Supplied records:
--- --- ---
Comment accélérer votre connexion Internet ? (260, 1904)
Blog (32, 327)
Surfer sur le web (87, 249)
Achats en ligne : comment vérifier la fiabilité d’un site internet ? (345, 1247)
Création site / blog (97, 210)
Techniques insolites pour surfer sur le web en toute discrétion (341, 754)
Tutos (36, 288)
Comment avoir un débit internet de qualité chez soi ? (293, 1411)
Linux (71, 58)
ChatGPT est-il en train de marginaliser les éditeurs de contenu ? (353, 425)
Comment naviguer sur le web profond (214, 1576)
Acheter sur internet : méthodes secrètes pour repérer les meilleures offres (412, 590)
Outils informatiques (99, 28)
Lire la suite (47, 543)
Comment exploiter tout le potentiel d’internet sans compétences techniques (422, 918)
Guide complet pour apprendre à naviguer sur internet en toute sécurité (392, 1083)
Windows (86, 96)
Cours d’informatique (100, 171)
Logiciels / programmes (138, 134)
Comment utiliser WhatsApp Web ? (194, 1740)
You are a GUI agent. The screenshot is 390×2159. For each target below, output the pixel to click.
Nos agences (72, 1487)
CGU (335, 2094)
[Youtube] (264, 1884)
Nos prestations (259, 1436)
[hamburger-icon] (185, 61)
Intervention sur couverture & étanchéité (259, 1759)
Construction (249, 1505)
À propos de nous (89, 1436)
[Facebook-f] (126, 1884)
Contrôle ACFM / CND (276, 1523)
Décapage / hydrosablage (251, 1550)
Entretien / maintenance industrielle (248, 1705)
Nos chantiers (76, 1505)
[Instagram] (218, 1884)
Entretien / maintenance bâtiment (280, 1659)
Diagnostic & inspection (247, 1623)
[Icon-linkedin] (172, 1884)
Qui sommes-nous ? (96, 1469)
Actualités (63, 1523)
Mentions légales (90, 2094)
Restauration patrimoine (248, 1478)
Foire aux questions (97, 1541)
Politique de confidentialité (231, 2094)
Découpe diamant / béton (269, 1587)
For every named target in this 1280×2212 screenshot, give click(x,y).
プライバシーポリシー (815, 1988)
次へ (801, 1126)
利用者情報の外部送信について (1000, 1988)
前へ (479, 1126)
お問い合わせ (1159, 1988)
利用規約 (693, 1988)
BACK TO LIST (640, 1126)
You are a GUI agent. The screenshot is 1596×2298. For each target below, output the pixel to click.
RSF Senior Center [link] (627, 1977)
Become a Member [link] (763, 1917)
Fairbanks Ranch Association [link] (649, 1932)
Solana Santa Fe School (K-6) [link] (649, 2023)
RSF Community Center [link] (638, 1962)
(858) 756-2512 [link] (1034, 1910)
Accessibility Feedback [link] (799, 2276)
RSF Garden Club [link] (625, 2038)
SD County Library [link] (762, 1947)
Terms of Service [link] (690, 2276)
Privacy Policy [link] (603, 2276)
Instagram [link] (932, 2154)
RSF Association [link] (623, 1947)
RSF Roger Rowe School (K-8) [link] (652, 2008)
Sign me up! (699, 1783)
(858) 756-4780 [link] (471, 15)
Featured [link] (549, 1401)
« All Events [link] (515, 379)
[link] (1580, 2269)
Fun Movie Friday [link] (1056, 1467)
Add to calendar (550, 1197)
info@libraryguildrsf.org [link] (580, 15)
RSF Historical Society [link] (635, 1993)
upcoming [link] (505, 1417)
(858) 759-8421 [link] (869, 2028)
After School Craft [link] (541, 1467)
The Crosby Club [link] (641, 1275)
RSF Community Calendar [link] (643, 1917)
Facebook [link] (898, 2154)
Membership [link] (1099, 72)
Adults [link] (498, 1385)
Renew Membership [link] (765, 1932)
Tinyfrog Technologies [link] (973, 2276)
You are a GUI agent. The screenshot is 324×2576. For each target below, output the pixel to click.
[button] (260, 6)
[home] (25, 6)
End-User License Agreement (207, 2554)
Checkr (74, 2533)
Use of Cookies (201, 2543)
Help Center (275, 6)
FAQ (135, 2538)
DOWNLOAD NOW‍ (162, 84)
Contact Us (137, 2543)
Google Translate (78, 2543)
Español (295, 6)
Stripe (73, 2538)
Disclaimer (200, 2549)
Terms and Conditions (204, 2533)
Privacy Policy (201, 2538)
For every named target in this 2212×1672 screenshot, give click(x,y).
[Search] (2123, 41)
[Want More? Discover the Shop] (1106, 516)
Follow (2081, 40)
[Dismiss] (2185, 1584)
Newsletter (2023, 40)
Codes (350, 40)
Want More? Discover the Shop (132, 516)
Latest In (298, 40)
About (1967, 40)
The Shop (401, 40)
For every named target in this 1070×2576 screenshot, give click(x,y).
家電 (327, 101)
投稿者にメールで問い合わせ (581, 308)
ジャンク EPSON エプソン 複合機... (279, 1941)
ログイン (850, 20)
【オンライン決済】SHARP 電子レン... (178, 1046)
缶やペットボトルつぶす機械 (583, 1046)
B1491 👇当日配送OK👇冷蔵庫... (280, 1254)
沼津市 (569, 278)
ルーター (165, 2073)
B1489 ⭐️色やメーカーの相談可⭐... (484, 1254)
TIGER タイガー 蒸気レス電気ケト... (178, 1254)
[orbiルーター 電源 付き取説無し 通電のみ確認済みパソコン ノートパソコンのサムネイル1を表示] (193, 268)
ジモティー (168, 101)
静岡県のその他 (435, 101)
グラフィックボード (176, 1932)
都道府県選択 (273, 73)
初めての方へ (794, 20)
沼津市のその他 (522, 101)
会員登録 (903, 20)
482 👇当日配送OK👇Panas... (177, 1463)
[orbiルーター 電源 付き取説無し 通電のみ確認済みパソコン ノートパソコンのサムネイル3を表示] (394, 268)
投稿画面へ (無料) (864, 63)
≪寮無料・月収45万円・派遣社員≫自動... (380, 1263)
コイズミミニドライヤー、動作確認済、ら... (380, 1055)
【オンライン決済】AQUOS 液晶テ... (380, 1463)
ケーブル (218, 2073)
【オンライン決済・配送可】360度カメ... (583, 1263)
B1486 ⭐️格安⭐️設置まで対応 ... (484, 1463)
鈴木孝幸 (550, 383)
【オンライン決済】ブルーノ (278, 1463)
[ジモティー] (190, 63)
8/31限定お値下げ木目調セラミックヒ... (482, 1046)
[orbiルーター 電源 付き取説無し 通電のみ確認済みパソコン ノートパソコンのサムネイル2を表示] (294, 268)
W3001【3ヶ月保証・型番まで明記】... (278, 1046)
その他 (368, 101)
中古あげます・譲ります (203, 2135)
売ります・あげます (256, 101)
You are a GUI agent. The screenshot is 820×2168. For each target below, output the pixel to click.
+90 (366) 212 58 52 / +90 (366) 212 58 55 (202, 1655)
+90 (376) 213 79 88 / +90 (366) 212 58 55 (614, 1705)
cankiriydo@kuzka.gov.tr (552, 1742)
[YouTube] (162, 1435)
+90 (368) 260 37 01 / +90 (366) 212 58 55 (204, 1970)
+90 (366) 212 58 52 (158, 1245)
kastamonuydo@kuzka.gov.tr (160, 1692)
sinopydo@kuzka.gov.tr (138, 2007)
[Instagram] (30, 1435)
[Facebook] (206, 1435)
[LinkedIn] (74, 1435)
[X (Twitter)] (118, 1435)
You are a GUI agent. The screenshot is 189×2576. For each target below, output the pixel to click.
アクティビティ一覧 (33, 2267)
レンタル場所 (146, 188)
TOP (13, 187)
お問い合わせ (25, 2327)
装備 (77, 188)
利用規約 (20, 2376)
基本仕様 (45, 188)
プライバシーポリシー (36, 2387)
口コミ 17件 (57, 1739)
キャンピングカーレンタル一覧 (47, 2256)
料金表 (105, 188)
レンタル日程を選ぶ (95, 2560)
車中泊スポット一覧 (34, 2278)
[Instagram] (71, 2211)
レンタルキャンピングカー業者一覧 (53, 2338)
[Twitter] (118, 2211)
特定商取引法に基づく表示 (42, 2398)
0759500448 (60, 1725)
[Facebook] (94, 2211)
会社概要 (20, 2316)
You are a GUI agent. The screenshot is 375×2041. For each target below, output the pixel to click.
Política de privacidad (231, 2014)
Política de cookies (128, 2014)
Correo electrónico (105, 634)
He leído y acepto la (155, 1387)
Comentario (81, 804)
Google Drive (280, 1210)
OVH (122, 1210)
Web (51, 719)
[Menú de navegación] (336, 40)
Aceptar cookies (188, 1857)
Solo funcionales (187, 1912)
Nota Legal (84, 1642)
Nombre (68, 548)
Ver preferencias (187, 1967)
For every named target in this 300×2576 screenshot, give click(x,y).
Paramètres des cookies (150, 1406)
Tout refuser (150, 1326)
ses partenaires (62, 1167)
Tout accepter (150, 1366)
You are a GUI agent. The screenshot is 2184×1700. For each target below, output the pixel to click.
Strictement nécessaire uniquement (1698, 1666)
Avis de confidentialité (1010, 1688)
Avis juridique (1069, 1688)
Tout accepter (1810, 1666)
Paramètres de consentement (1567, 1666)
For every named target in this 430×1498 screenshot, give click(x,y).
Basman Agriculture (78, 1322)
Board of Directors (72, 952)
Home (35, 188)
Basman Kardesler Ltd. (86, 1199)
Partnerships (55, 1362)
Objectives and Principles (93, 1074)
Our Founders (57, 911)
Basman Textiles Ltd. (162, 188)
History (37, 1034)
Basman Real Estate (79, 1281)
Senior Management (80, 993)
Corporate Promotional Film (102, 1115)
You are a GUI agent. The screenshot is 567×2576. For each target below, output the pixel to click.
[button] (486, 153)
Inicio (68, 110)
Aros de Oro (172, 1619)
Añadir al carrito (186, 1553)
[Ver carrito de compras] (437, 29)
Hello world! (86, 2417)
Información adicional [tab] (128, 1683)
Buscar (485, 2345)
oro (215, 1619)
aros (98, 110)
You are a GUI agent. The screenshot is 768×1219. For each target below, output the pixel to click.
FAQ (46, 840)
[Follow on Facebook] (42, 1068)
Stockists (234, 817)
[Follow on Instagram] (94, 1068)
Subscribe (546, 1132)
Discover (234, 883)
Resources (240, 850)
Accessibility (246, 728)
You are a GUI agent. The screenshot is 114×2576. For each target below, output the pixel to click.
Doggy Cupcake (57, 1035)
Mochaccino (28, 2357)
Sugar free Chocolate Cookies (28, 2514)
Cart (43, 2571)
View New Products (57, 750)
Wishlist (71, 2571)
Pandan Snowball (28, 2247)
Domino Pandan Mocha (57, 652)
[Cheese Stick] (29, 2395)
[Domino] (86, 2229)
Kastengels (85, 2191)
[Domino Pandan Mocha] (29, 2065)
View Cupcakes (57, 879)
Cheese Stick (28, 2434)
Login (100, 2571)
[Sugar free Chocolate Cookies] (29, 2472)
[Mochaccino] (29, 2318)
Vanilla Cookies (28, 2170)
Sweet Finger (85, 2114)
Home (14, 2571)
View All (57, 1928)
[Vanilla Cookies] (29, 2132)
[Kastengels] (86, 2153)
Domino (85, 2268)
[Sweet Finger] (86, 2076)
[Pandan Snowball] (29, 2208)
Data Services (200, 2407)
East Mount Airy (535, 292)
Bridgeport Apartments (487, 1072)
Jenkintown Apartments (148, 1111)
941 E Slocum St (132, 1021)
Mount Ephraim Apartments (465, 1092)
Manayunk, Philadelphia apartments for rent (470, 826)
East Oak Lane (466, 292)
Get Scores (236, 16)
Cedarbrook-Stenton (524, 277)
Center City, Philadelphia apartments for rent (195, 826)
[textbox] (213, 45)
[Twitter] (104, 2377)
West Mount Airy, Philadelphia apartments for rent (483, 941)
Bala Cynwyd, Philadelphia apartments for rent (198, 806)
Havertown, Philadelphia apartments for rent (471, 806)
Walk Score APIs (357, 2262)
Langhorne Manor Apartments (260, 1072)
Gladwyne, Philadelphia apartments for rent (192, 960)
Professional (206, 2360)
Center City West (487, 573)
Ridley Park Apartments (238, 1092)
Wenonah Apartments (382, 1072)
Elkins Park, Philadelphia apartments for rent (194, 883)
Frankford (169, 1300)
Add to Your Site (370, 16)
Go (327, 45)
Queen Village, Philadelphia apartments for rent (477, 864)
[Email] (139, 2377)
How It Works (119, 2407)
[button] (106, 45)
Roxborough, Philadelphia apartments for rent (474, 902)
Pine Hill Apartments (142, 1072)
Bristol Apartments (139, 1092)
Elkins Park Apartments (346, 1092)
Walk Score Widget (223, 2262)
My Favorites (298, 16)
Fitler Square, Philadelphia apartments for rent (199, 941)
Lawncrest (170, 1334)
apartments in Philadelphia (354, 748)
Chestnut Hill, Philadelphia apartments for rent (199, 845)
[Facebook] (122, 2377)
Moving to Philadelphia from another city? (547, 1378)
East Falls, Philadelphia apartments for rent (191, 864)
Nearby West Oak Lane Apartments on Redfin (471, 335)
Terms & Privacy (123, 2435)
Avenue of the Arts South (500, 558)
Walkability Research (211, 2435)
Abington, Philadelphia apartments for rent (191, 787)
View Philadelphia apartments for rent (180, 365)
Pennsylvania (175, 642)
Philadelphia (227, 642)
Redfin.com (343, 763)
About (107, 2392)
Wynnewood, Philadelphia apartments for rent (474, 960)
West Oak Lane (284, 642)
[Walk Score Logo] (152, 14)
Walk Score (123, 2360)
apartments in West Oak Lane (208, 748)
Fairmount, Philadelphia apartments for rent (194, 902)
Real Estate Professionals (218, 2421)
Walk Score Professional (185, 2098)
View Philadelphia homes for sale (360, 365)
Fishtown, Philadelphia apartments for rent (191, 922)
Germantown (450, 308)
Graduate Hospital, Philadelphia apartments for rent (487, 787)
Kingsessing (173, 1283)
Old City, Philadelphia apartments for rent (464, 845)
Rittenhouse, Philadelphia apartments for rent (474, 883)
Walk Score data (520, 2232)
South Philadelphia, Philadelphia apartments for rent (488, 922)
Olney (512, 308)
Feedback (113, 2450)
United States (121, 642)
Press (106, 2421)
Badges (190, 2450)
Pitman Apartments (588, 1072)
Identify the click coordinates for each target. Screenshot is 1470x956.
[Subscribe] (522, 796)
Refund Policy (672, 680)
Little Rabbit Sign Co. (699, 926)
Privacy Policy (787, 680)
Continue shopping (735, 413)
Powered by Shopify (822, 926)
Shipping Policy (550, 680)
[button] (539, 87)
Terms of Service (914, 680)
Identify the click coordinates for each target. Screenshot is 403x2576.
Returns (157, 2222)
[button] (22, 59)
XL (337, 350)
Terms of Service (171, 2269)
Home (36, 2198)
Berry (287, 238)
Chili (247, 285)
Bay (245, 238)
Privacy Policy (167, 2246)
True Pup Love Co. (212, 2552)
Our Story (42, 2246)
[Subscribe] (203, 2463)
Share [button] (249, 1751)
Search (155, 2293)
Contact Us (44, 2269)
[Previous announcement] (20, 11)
--- --- ---
Task item:
When you reach the line holding "プライバシーポリシー (36, 2387)" in the records above, begin reproducing exactly, stop after the line holding "You are a GUI agent. The screenshot is 375×2041.", and output nothing else.

Answer section:
プライバシーポリシー (36, 2387)
口コミ 17件 (57, 1739)
キャンピングカーレンタル一覧 (47, 2256)
料金表 (105, 188)
レンタル日程を選ぶ (95, 2560)
車中泊スポット一覧 (34, 2278)
[Instagram] (71, 2211)
レンタルキャンピングカー業者一覧 (53, 2338)
[Twitter] (118, 2211)
特定商取引法に基づく表示 (42, 2398)
0759500448 (60, 1725)
[Facebook] (94, 2211)
会社概要 (20, 2316)
You are a GUI agent. The screenshot is 375×2041. For each target below, output the pixel to click.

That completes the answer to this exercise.